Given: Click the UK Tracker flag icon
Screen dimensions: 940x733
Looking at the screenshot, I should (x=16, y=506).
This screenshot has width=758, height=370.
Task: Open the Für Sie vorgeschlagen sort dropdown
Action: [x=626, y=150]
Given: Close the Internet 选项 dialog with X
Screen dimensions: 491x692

==

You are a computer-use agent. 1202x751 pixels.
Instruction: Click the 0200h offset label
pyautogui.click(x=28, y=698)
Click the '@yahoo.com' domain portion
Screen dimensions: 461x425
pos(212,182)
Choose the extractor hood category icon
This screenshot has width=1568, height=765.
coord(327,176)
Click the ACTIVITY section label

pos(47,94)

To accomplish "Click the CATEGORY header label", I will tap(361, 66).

▸ **Exercise**:
Your response should contain each line of the listing in which the word "Given" occurs.

▸ **Output**:
Given: Click the UK Tracker flag icon
Given: Close the Internet 选项 dialog with X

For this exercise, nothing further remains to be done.